====== Source records ======

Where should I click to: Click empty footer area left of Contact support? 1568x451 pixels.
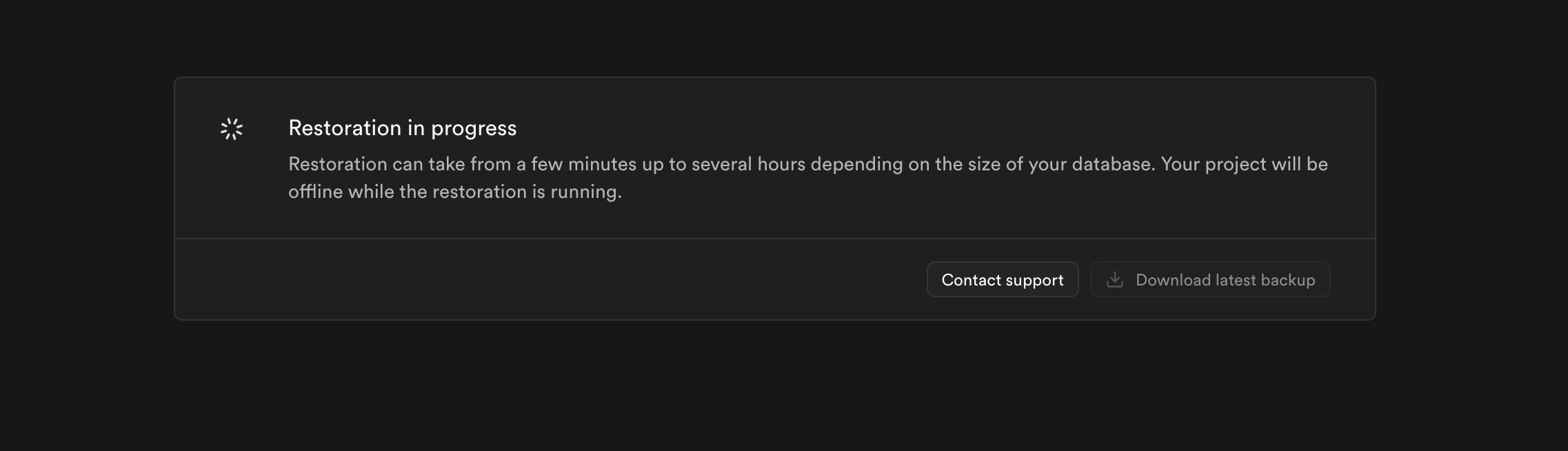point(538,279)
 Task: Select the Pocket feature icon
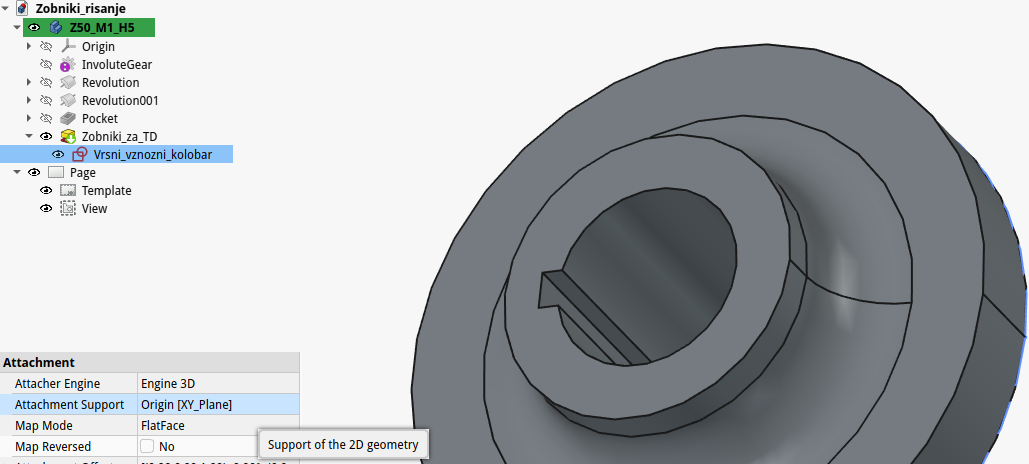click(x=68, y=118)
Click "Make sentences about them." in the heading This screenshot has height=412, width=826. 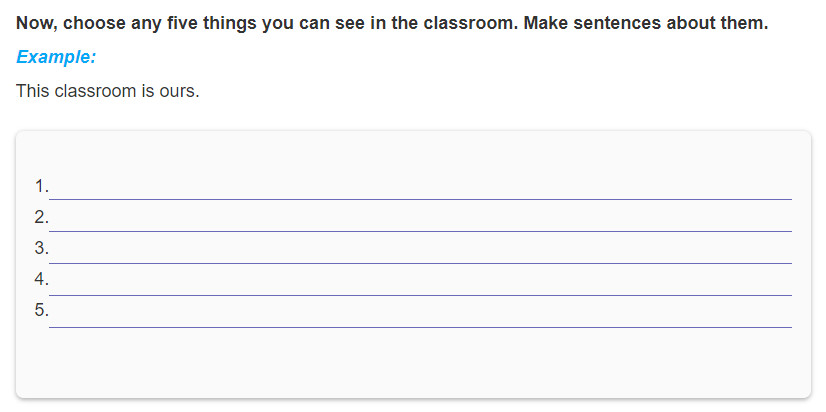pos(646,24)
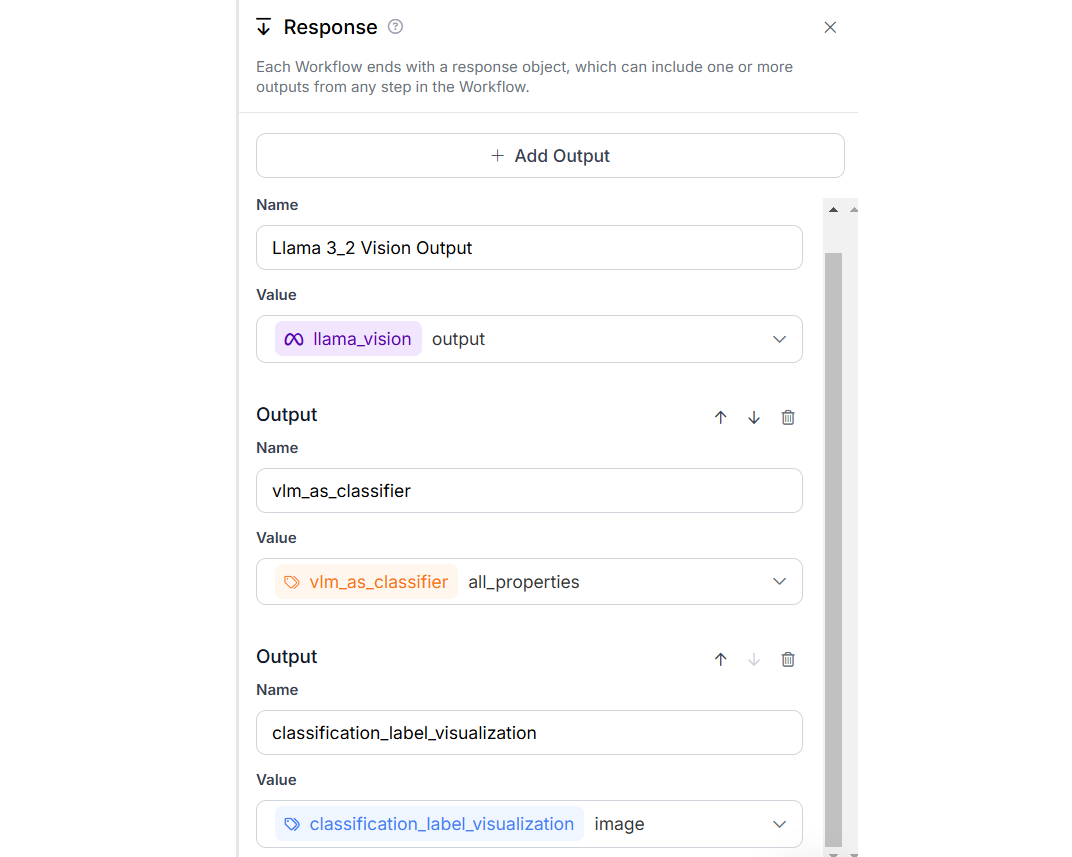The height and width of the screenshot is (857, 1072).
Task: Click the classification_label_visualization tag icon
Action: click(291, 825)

======

▶ **Goal**
Copy the rows exactly, starting at the first row above and stopping after the line that contains "click(x=68, y=118)". Leave the pictures out of your copy.

▶ **The completed task**
Where should I click to: Click empty footer area left of Contact support? 1568x451 pixels.
point(538,279)
 Task: Select the Pocket feature icon
click(x=68, y=118)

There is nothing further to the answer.